本発明の無タンパク質・無脂質培地馴化細胞株は、長期に渡って脂質類、特にガングリオシドの欠損状態に曝されており、脂質ラフト上の受容体が影響を受けた可能性が考えられる。脂質欠乏状態の馴化細胞株ではGM3を加えることによって、脂質ラフト上の受容体の機能が正常化し、増殖を誘導する方向に働くものと考えられる(図13)。   The protein-free and lipid-free medium conditioned cell line of the present invention has been exposed to a deficiency state of lipids, particularly ganglioside, for a long period of time, and the receptor on lipid rafts may be affected. It is considered that in the conditioned cell line in a lipid-deficient state, by adding GM3, the function of the receptor on the lipid raft is normalized and works in the direction of inducing proliferation (FIG. 13).

6. 無タンパク質・無脂質培地馴化CHO細胞における遺伝子組換えタンパク質の生産
物質の生産系の検証にトランジェント法を用い、無タンパク質・無脂質培地馴化細胞株が元株のCHO細胞に対してどの程度の遺伝子組換えタンパク質の生産能力があるかを、図14に示す手順にしたがって分泌型ルシフェラーゼの発現を指標に比較検討した。
6).
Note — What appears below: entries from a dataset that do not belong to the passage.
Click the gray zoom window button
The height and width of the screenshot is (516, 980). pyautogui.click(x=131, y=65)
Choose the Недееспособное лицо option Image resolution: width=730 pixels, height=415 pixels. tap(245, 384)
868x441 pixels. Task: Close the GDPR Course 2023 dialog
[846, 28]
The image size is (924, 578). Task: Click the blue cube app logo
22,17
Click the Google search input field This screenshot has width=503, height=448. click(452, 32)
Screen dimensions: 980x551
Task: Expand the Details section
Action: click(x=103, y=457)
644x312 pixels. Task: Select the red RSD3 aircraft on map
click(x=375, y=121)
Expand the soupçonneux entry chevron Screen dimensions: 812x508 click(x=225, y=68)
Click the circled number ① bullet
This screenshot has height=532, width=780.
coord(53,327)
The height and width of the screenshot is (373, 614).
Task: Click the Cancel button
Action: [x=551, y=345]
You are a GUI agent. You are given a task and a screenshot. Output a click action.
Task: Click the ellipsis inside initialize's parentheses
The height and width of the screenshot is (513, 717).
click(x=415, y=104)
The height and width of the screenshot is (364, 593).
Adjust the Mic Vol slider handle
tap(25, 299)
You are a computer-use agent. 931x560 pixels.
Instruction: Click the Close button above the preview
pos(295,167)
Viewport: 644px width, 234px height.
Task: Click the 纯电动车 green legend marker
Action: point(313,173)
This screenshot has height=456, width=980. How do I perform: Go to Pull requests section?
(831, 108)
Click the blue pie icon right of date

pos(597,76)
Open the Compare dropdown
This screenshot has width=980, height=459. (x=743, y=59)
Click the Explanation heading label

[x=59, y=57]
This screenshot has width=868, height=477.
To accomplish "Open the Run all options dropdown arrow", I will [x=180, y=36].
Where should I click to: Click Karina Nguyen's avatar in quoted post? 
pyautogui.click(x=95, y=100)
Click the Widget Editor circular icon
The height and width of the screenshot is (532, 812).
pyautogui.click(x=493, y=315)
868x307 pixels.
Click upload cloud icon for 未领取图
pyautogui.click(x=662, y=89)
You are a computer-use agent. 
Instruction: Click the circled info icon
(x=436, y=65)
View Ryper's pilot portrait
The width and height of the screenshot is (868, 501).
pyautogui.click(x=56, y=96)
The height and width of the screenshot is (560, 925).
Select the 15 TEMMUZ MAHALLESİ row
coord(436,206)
Transient method was used to verify the production system of the recombinant protein product in protein-free and lipid-free medium-conditioned CHO cells, and how many genes the protein-free and lipid-free medium conditioned cell line was compared to the original CHO cell According to the procedure shown in FIG. 14, the expression of secretory luciferase was compared and examined to determine whether it has the ability to produce recombinant proteins.

(1)実験方法
(1−1)分泌型ルシフェラーゼ遺伝子発現ベクターの導入
元株のCHO細胞は、10%FBS添加DMEM培地で培養した。DMAd CHO細胞は、DMEM培地で培養した。NPLAd CHO細胞は、インスリン(10mg/L)添加NPL培地、又はインスリン(10mg/L)+GM3(2,500ng/mL)添加NPL培地のいずれかで培養した。
トランスフェクション試薬として「TransIT-LT1 Transfection Reagent」(タカラ、MIR2304)、分泌型ルシフェラーゼ発現ベクターとして「NanoLuc(登録商標)reporter vector pNL1.3.CMV [secNluc/CMV]」(プロメガ、N1101)(図15)をそれぞれ使用した。
(1) Experimental method (1-1) Introduction of secretory luciferase gene expression vector The original CHO cells were cultured in a DMEM medium supplemented with 10% FBS. DMAd CHO cells were cultured in DMEM medium. NPLAd CHO cells were cultured in either NPL medium supplemented with insulin (10 mg / L) or NPL medium supplemented with insulin (10 mg / L) + GM3 (2,500 ng / mL).
“TransIT-LT1 Transfection Reagent” (Takara, MIR2304) as a transfection reagent, and “NanoLuc (registered trademark) reporter vector pNL1.3.CMV [secNluc / CMV]” (Promega, N1101) as a secretory luciferase expression vector (FIG. 15) ) Were used.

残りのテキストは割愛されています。